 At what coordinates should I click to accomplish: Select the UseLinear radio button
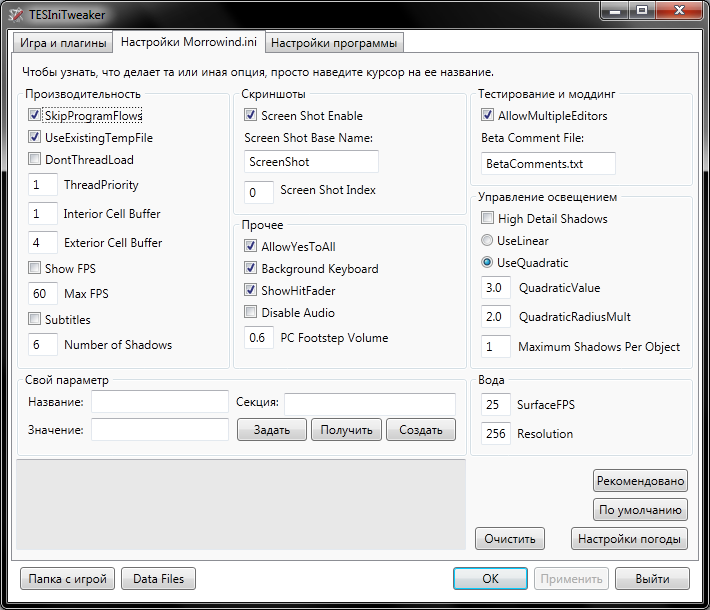pos(488,241)
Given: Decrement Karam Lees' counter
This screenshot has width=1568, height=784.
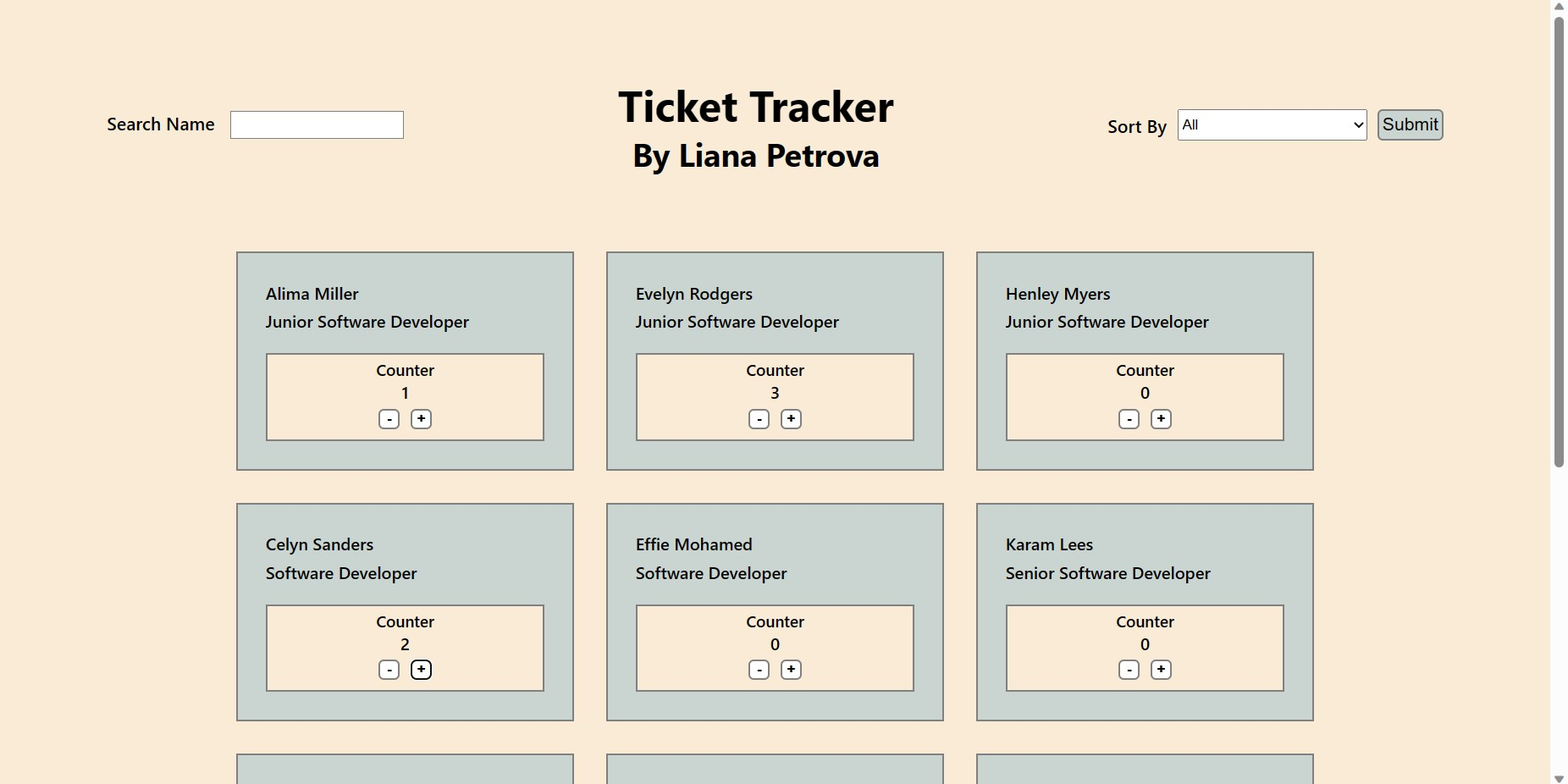Looking at the screenshot, I should (1129, 669).
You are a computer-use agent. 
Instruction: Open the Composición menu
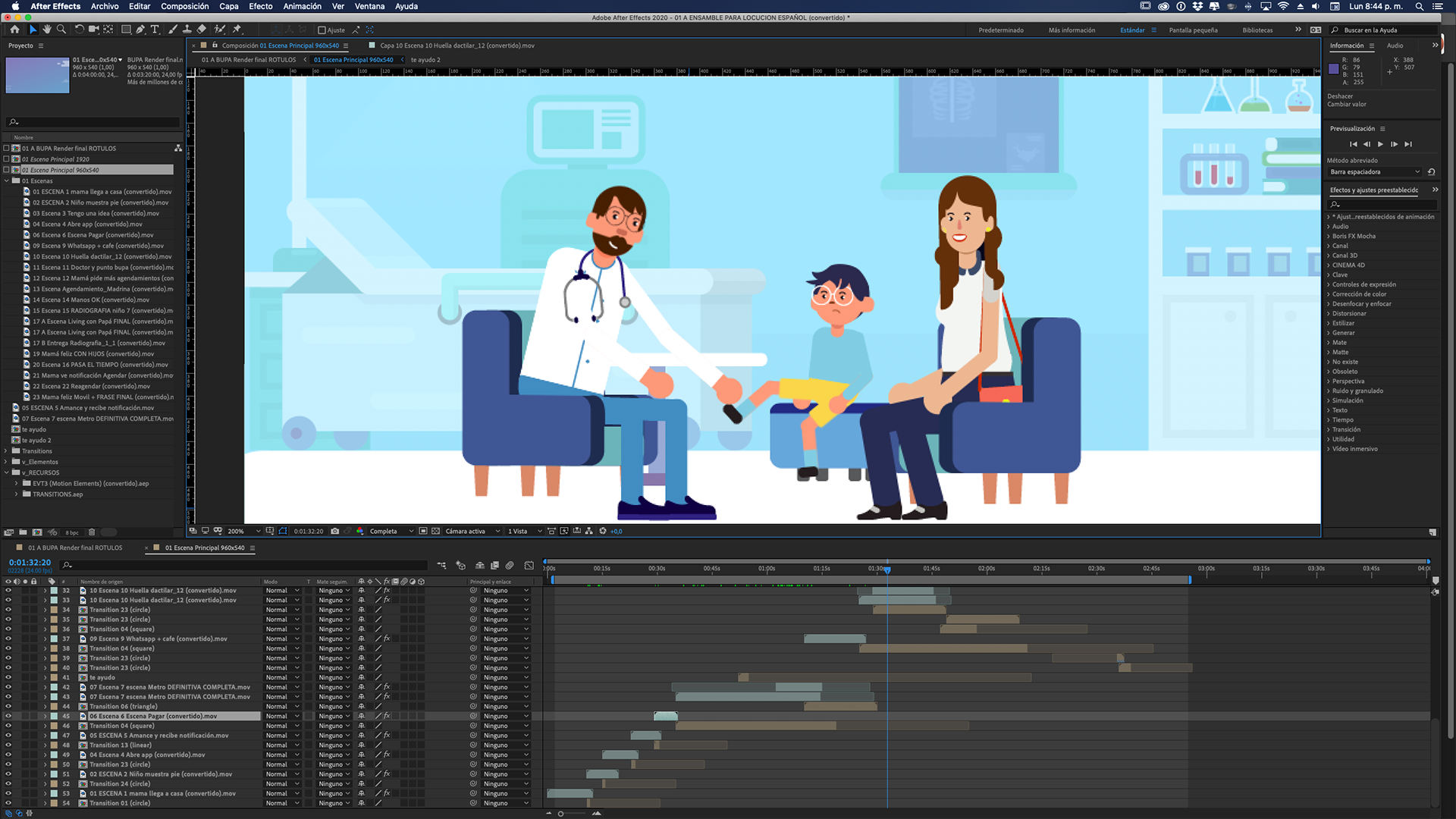(184, 6)
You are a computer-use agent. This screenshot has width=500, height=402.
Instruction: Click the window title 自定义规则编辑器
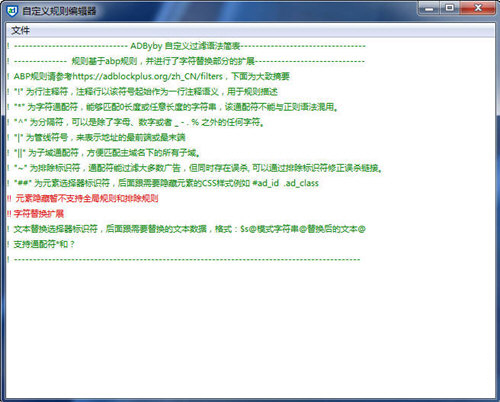click(59, 11)
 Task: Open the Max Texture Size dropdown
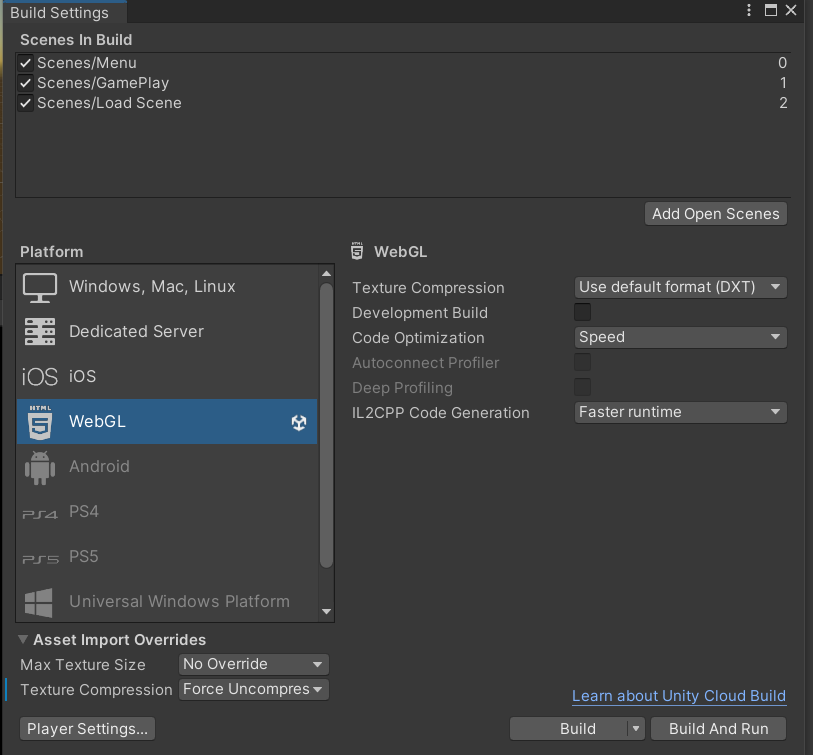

▶ Exercise requirements:
Reproduce the text of every record above word for word, leaving out the pictures.

▶ The solution:
 At what coordinates should I click to accomplish: Select the UseLinear radio button
pos(488,241)
Given: Decrement Karam Lees' counter
This screenshot has width=1568, height=784.
Looking at the screenshot, I should (1129, 669).
You are a computer-use agent. 
Instruction: Open the Composición menu
(184, 6)
You are a computer-use agent. This screenshot has width=500, height=402.
Instruction: Click the window title 自定义规则编辑器
click(59, 11)
 Task: Open the Max Texture Size dropdown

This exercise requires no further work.